Томаш мысленно выругался.

– На Литию я и не собирался, – хмуро сказал он.

– Отлично. А по поводу ваших опасений, что я не сниму поводок – можете не волноваться. Такое действие с моей стороны попросту не имеет смысла, а я предпочитаю избегать бессмысленных поступков. К тому же мы с вами заключим священный договор и его соблюдение для меня, – Айша коснулась ладонью груди, – дело чести.

– Звучит не очень-то убедительно.

– Вы не привыкли доверять. Для человека вашей профессии – это хорошая черта. Но, поверьте, я очень серьёзно отношусь к нашему сотрудничеству. Поэтому и приехала лично.

Айша показала на длинный скоростной насим вдалеке, у которого высились мощные фигуры её привычных телохранителей – генномодифицированные груды мышц.

– Я постаралась создать для вас максимально благоприятные условия. У вас будет безопасный коридор. Какой-то риск есть всегда, но я ведь доплачиваю вам за риск, правда?

Несколько секунд на Томаша смотрело изъеденное морщинами лицо старой женщины.

– Да, – сказал Томаш, – и весьма щедро. Но я ведь не только собой рискую, но и своей командой.

– Такова участь капитана. Кстати, вам ничего больше не нужно? Могу порекомендовать неплохого пилота.
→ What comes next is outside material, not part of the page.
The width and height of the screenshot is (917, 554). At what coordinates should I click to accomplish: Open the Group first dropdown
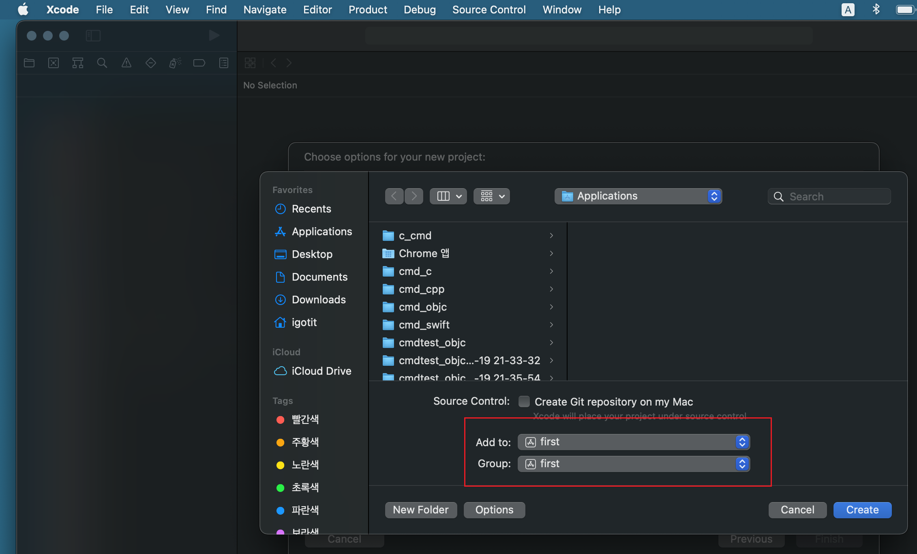click(634, 464)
– Спасибо за заботу, но пилот у меня есть.

– Похвально. Приятно, когда люди оказываются верны даже в сложной ситуации. Но вы уверены, что вам никто больше не требуется?

– Уверен.

– Считаете, разумно лететь на такую миссию неполной командой?

– С моей командой всё в порядке. Можете убедиться в этом лично, они были бы не против с вами познакомиться.

– Не вижу в этом необходимости. – Айша отвернулась от Томаша и посмотрела куда-то вдаль, на пронизанное холодной синевой небо. – Это ваша задача – общаться с командой и выбирать, кто в неё входит. Я всего лишь беспокоюсь об успехе миссии. Насколько мне известно, с вами больше нет техника.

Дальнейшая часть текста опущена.